This itemized changes option is clearly illustrates what is happening to each file as the terminal is quickly scrolling through the file list. See this link or this link for brilliant descriptions of all the –itemize-changes= arguments.

[rsync] --out-format=

Using the above command you can customise the standard output datastream to only display the information you’re interested in. Arguments given in this option does not change the format of the log file.

End of transfer statistics

[rdiff-backup] --print-statistics

The above is very useful feedback that sums up the changes the occurred in the destination directory.

--print-statistics

–print-statistics

[rsync] --stats

Rsync provides an identical feature to the previous command, but with greater control on the formatting and which kind of stats print out as stdout and to the log file. Similar to –out-format=, you dictate what information you want to see.

You will notice with this option that it doesn’t provide you with a start and finish time, like rdiff-backup does. It makes it a little difficult to identify the overall time-lapsed (the “Total time:” at the end was my Python datetime implementation). Thankfully, the log file prints the current time on the left column per new line of print. Check out the manual page for a detailed going-over of this option’s formatted, including details of all values printed out at the end.

--stats

–stats

[rsync] --info=

I didn’t quite know whether to put this here, or in Miscellaneous. I place it within this section because –info=progress2 gives statistics based on the whole transfer, as opposed to the –progress option that provides statistics per file. I can also tell you that –info=name0 stops all the names scrolling through during the whole transaction; a silent terminal. The manual gives very little detail on how to use –info.

Note: I’m running rsync 3.0.9, and this version doesn’t support this option.
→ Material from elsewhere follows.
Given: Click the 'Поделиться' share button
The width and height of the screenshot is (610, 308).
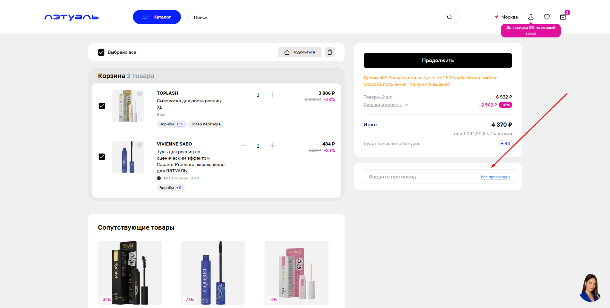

Although according to the manual, version 3.1.0 does support it. If I could find any documentation on this option, then I might just go through the effort of compiling the latest version, because by looking at the manual, it seems like an awesome option.

Logging

[rsync] --log-file=

If you’re running this from your server, then you single-handedly with this command instruct where you want to keep your log file. Your log file’s contents by default will be what is printed out to terminal. However, this can be altered with –log-file-format. If you wish to just alter the stdout formatting and not the log file, then use –out-format.

Note: I used this option to measure the time on how long rsync took to execute. You would think –stats would be of use, but no. –info= would be of use, but read on to find out why (in my instance, at least).

[rsync] --log-file-format=
rsynclog

The rsync log using the default format masks

This is something quite unique that rdiff-backup does not offer. Whilst documentation is again, minimal, it seems very powerful. You can control exactly what is being printed to the log file. The best example I can give you is showing the masks used in order to produce the default log file format. I will also provide a screenshot of the log file by rsync to illustrate understanding:
--log-file-format="%i%n%L"

[rsync] -v

This option is for verbosity and controls the level of detail being printed to the terminal during transfer. The more v’s you add, the greater the level of detail. Its successors is –info and –debug. However, as previously mentioned, documentation for the arguments to the options is scarce.

[rdiff-backup] logging
The rdiff-backup logfile

An example illustrating one of rdiff-backup’s backup.log files

The above is not a command, it’s just a title for this part. By default, rdiff-backup creates a log file. The log is stored within your source directory, and the dedicated rdiff-backup-data directory, name backup.log for backups, and restore.log for restores.

[rdiff-backup] -v[0-9]


This option is for verbosity and controls the level of verbosity being printed to the log file. You can specify the level of of verbosity you want to by adding a value between 0-9. Greater the value, greater the detail.

Miscellaneous

[rdiff-backup] --remove-older-than **

This removes the incremental backup information in the destination directory that has been around longer than the given time. time_spec can be either an absolute time, like “2002-01-04”, or a time interval. The time interval is an integer followed by the character s, m, h, D, W, M, or Y, indicating seconds, minutes, hours, days, weeks, months, or years respectively, or a number of these concatenated. For example, 32m means 32 minutes, and 3W2D10h7s means 3 weeks, 2 days, 10 hours, and 7 seconds. In this context, a month means 30 days, a year is 365 days, and a day is always 86400 seconds.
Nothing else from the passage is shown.